Knowing Nissy's political aspirations, I often wondered why Nissy didn't consider starting up his own political party. The Nip Party... Has a nice ring to it, don't you agree? Of course, peeps might think it's the wrong kind of party or something, I suppose. Guess that's why Nissy didn't want to do that. He was one very wise kitty, for sure.
But just as my family and I will always love my brother Nissy, we will also always love the nip. Rest assured, nip will always be an important topic of conversation at my house and here on this blog, too.
And I actually have some important nip-related news. At Christmas, Peep #1 finally broke down and admitted her lack of nip-growing skills. Total disaster on the nip-growing front. For years she has tried and for years she has failed. Got to give her top grades for consistency even though it's a kind of consistency we can all certainly do without.
So anyway, the peep promised that she would give us a belated Christmas gift of nip plants as soon as the nurseries were open and sure enough, she kept her promise. Last week, she arrived home one day with three lovely catnip plants.
Of course, I immediately checked out their providence as I remembered way back when, when Nissy had been fooled by a big old plant of lemon balm. It did look like nip, I'll grant you that. Looked a lot like nip, for sure. But the smell... The smell! It was so gross. It smelled of lemons! MOUSES!
And then there was the Valerian. You send a peep out for nip and what does she bring home? VALERIAN!
Actually, I have to admit that I quite enjoyed the Valerian root. Nissy wasn't into it. Said it smelled like stinky feet. Guess it all depends upon whose feet you're used to sniffing. MOUSES!
Well like I said, I checked out the plants the peep brought home and found them to indeed be nip. Three beautiful catnip plants.
The peep set them aside on the driveway, waiting to be planted over the weekend. Silly peep.
So the very next morning, I went outside to check on the nip plants for Peep #1 and what did I find? Nothing but stubble! Someone had found those three nip plants and mowed them down to the ground. MOUSES!

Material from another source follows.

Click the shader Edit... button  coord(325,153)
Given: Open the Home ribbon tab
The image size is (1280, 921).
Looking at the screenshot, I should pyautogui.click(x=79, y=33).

No, it wasn't mice. Wasn't slugs or other thugs, either. It was a fur-sib, I think. Of course, my brothers and sisters all denied any knowledge of the incident but I'm pretty sure I could detect a certain nippy freshness to Mason's breath. Mason claimed she had used nip-flavoured toothpaste that morning but I don't think anyone has invented that yet. The Peep should have installed surveillance cameras by those nip plants, for sure.
Well the remnants of the nip plants were indeed planted over the weekend and are now safe and sound in a cage. That's right, they're caged. Big old dog crate with the bottom sawed off is protecting them from becoming snacking material by any marauding cats.
And marauding fur-sibs, too.
You know, Nissy had been saving up his pennies...
Scratch that. Nissy had been saving up his nickels and dimes - on account of the Canadian government getting rid of all the pennies - to invest in nip futures. He said that nip futures were going to be THE NEXT BIG THING. But like I told my sister Mason... There can be no future in nip that has been nipped in the bud and that's a fact, for sure.
So anyway, that's all for today about the nip. I'll be back again on Sunday. Paws crossed there will be no nipping of the nip between now and then. Got to give those plants a chance to grow. MOUSES!